==== DATA EXTRACTS ====

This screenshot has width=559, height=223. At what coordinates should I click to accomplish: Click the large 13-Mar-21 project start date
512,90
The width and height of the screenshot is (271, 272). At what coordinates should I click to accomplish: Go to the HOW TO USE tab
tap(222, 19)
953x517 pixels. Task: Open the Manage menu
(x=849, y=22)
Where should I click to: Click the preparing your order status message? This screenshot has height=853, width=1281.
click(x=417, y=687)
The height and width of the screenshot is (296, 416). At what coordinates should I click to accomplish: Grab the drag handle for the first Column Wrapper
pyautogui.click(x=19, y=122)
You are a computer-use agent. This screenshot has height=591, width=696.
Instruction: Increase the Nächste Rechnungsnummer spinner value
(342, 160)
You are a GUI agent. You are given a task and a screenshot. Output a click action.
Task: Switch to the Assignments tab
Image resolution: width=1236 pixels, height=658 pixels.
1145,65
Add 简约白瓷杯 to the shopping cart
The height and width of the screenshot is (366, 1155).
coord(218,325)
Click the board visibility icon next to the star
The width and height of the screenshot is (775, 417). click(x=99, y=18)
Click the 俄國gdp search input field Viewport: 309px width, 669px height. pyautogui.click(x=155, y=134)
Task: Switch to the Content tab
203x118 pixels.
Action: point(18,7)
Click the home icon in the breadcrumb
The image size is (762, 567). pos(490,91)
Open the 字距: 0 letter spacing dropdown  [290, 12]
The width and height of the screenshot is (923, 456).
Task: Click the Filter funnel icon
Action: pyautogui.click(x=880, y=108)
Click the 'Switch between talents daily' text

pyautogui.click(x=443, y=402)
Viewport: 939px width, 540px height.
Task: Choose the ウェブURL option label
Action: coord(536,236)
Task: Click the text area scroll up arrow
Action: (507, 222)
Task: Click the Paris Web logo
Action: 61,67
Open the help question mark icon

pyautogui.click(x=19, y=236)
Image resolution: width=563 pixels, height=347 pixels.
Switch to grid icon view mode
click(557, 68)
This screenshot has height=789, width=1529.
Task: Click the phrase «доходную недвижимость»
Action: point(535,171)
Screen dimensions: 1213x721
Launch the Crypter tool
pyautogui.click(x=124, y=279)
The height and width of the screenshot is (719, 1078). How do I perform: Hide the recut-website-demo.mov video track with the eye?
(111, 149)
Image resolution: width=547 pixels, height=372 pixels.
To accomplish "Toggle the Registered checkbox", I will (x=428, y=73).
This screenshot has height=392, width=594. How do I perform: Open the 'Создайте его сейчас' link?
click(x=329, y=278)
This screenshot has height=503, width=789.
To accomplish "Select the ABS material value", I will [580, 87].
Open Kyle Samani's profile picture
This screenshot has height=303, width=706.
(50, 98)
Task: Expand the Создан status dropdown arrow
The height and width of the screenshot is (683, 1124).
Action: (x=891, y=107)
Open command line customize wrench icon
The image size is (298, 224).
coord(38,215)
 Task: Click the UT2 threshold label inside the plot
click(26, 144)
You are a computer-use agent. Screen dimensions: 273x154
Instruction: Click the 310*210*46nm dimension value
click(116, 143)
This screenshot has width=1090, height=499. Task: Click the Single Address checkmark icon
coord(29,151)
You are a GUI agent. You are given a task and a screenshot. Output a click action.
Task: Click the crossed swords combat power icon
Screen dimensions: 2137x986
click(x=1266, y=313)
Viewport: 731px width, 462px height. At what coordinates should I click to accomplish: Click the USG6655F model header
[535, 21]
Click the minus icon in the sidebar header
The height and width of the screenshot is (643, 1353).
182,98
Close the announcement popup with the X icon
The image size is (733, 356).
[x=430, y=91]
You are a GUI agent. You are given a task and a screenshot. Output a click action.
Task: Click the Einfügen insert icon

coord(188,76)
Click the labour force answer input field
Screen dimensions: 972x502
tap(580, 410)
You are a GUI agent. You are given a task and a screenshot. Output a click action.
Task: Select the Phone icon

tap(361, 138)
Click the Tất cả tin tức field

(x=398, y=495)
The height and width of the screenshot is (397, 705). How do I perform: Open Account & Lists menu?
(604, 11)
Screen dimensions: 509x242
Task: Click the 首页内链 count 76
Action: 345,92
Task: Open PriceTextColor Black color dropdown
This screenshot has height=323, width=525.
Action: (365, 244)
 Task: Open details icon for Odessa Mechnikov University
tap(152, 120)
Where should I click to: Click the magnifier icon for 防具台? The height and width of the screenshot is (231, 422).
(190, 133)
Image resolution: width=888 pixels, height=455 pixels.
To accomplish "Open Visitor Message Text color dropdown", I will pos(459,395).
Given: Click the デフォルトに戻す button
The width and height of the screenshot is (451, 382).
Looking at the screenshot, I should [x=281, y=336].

====

Reproduce all the data exactly. Include every line.

This screenshot has width=559, height=223. At what coordinates should I click to accomplish: Click the large 13-Mar-21 project start date
512,90
The width and height of the screenshot is (271, 272). At what coordinates should I click to accomplish: Go to the HOW TO USE tab
tap(222, 19)
953x517 pixels. Task: Open the Manage menu
(x=849, y=22)
Where should I click to: Click the preparing your order status message? This screenshot has height=853, width=1281.
click(x=417, y=687)
The height and width of the screenshot is (296, 416). At what coordinates should I click to accomplish: Grab the drag handle for the first Column Wrapper
pyautogui.click(x=19, y=122)
You are a computer-use agent. This screenshot has height=591, width=696.
Instruction: Increase the Nächste Rechnungsnummer spinner value
(342, 160)
You are a GUI agent. You are given a task and a screenshot. Output a click action.
Task: Switch to the Assignments tab
Image resolution: width=1236 pixels, height=658 pixels.
1145,65
Add 简约白瓷杯 to the shopping cart
The height and width of the screenshot is (366, 1155).
coord(218,325)
Click the board visibility icon next to the star
The width and height of the screenshot is (775, 417). click(x=99, y=18)
Click the 俄國gdp search input field Viewport: 309px width, 669px height. pyautogui.click(x=155, y=134)
Task: Switch to the Content tab
203x118 pixels.
Action: point(18,7)
Click the home icon in the breadcrumb
The image size is (762, 567). pos(490,91)
Open the 字距: 0 letter spacing dropdown  [290, 12]
The width and height of the screenshot is (923, 456).
Task: Click the Filter funnel icon
Action: pyautogui.click(x=880, y=108)
Click the 'Switch between talents daily' text

pyautogui.click(x=443, y=402)
Viewport: 939px width, 540px height.
Task: Choose the ウェブURL option label
Action: coord(536,236)
Task: Click the text area scroll up arrow
Action: (507, 222)
Task: Click the Paris Web logo
Action: 61,67
Open the help question mark icon

pyautogui.click(x=19, y=236)
Image resolution: width=563 pixels, height=347 pixels.
Switch to grid icon view mode
click(557, 68)
This screenshot has height=789, width=1529.
Task: Click the phrase «доходную недвижимость»
Action: point(535,171)
Screen dimensions: 1213x721
Launch the Crypter tool
pyautogui.click(x=124, y=279)
The height and width of the screenshot is (719, 1078). How do I perform: Hide the recut-website-demo.mov video track with the eye?
(111, 149)
Image resolution: width=547 pixels, height=372 pixels.
To accomplish "Toggle the Registered checkbox", I will (x=428, y=73).
This screenshot has height=392, width=594. How do I perform: Open the 'Создайте его сейчас' link?
click(x=329, y=278)
This screenshot has height=503, width=789.
To accomplish "Select the ABS material value", I will [580, 87].
Open Kyle Samani's profile picture
This screenshot has height=303, width=706.
(50, 98)
Task: Expand the Создан status dropdown arrow
The height and width of the screenshot is (683, 1124).
Action: (x=891, y=107)
Open command line customize wrench icon
The image size is (298, 224).
coord(38,215)
 Task: Click the UT2 threshold label inside the plot
click(26, 144)
You are a computer-use agent. Screen dimensions: 273x154
Instruction: Click the 310*210*46nm dimension value
click(116, 143)
This screenshot has width=1090, height=499. Task: Click the Single Address checkmark icon
coord(29,151)
You are a GUI agent. You are given a task and a screenshot. Output a click action.
Task: Click the crossed swords combat power icon
Screen dimensions: 2137x986
click(x=1266, y=313)
Viewport: 731px width, 462px height. At what coordinates should I click to accomplish: Click the USG6655F model header
[535, 21]
Click the minus icon in the sidebar header
The height and width of the screenshot is (643, 1353).
182,98
Close the announcement popup with the X icon
The image size is (733, 356).
[x=430, y=91]
You are a GUI agent. You are given a task and a screenshot. Output a click action.
Task: Click the Einfügen insert icon

coord(188,76)
Click the labour force answer input field
Screen dimensions: 972x502
tap(580, 410)
You are a GUI agent. You are given a task and a screenshot. Output a click action.
Task: Select the Phone icon

tap(361, 138)
Click the Tất cả tin tức field

(x=398, y=495)
The height and width of the screenshot is (397, 705). How do I perform: Open Account & Lists menu?
(604, 11)
Screen dimensions: 509x242
Task: Click the 首页内链 count 76
Action: 345,92
Task: Open PriceTextColor Black color dropdown
This screenshot has height=323, width=525.
Action: (365, 244)
 Task: Open details icon for Odessa Mechnikov University
tap(152, 120)
Where should I click to: Click the magnifier icon for 防具台? The height and width of the screenshot is (231, 422).
(190, 133)
Image resolution: width=888 pixels, height=455 pixels.
To accomplish "Open Visitor Message Text color dropdown", I will pos(459,395).
Given: Click the デフォルトに戻す button
The width and height of the screenshot is (451, 382).
Looking at the screenshot, I should [x=281, y=336].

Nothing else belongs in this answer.